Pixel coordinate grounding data
*****

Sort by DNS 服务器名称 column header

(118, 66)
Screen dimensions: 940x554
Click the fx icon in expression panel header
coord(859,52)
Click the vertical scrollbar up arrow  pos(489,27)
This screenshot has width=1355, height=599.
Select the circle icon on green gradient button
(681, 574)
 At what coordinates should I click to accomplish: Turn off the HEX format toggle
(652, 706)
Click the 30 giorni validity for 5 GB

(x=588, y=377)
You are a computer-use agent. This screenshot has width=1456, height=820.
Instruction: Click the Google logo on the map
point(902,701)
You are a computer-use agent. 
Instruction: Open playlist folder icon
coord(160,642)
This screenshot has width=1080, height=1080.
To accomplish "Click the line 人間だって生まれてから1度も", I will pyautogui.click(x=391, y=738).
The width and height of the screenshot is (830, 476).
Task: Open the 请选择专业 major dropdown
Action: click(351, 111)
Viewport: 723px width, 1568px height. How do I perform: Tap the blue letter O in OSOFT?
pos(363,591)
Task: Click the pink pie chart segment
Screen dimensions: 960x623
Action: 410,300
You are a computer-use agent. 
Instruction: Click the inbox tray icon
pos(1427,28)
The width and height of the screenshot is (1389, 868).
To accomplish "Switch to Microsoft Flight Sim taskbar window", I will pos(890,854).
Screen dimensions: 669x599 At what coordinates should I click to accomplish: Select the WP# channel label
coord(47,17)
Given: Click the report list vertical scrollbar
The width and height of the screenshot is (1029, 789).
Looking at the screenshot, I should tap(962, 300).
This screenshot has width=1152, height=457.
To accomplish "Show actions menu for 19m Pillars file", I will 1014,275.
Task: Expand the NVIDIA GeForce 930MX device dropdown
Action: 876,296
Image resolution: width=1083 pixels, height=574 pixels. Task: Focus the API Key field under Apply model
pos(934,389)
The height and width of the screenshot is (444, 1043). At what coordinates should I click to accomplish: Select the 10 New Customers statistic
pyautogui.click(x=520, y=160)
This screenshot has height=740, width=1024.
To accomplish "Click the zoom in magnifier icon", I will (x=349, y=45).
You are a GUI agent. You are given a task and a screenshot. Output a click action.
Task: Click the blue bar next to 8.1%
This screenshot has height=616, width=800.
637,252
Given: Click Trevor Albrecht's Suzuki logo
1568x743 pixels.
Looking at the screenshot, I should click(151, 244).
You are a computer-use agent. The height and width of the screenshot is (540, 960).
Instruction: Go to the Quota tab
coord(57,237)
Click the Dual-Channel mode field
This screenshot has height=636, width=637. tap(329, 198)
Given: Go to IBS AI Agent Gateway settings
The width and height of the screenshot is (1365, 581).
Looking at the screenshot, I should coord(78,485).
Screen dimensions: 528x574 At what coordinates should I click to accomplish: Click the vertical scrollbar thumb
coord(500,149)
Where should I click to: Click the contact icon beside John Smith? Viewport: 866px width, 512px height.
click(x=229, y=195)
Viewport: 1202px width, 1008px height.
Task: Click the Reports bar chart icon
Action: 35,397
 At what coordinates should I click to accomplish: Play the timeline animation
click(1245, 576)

*****

EXERCISE BRIEF
Word for word, set down all of the records above.

EXERCISE OUTPUT
Sort by DNS 服务器名称 column header

(118, 66)
Screen dimensions: 940x554
Click the fx icon in expression panel header
coord(859,52)
Click the vertical scrollbar up arrow  pos(489,27)
This screenshot has width=1355, height=599.
Select the circle icon on green gradient button
(681, 574)
 At what coordinates should I click to accomplish: Turn off the HEX format toggle
(652, 706)
Click the 30 giorni validity for 5 GB

(x=588, y=377)
You are a computer-use agent. This screenshot has width=1456, height=820.
Instruction: Click the Google logo on the map
point(902,701)
You are a computer-use agent. 
Instruction: Open playlist folder icon
coord(160,642)
This screenshot has width=1080, height=1080.
To accomplish "Click the line 人間だって生まれてから1度も", I will pyautogui.click(x=391, y=738).
The width and height of the screenshot is (830, 476).
Task: Open the 请选择专业 major dropdown
Action: click(351, 111)
Viewport: 723px width, 1568px height. How do I perform: Tap the blue letter O in OSOFT?
pos(363,591)
Task: Click the pink pie chart segment
Screen dimensions: 960x623
Action: 410,300
You are a computer-use agent. 
Instruction: Click the inbox tray icon
pos(1427,28)
The width and height of the screenshot is (1389, 868).
To accomplish "Switch to Microsoft Flight Sim taskbar window", I will pos(890,854).
Screen dimensions: 669x599 At what coordinates should I click to accomplish: Select the WP# channel label
coord(47,17)
Given: Click the report list vertical scrollbar
The width and height of the screenshot is (1029, 789).
Looking at the screenshot, I should tap(962, 300).
This screenshot has width=1152, height=457.
To accomplish "Show actions menu for 19m Pillars file", I will 1014,275.
Task: Expand the NVIDIA GeForce 930MX device dropdown
Action: 876,296
Image resolution: width=1083 pixels, height=574 pixels. Task: Focus the API Key field under Apply model
pos(934,389)
The height and width of the screenshot is (444, 1043). At what coordinates should I click to accomplish: Select the 10 New Customers statistic
pyautogui.click(x=520, y=160)
This screenshot has height=740, width=1024.
To accomplish "Click the zoom in magnifier icon", I will (x=349, y=45).
You are a GUI agent. You are given a task and a screenshot. Output a click action.
Task: Click the blue bar next to 8.1%
This screenshot has height=616, width=800.
637,252
Given: Click Trevor Albrecht's Suzuki logo
1568x743 pixels.
Looking at the screenshot, I should click(151, 244).
You are a computer-use agent. The height and width of the screenshot is (540, 960).
Instruction: Go to the Quota tab
coord(57,237)
Click the Dual-Channel mode field
This screenshot has height=636, width=637. tap(329, 198)
Given: Go to IBS AI Agent Gateway settings
The width and height of the screenshot is (1365, 581).
Looking at the screenshot, I should coord(78,485).
Screen dimensions: 528x574 At what coordinates should I click to accomplish: Click the vertical scrollbar thumb
coord(500,149)
Where should I click to: Click the contact icon beside John Smith? Viewport: 866px width, 512px height.
click(x=229, y=195)
Viewport: 1202px width, 1008px height.
Task: Click the Reports bar chart icon
Action: 35,397
 At what coordinates should I click to accomplish: Play the timeline animation
click(1245, 576)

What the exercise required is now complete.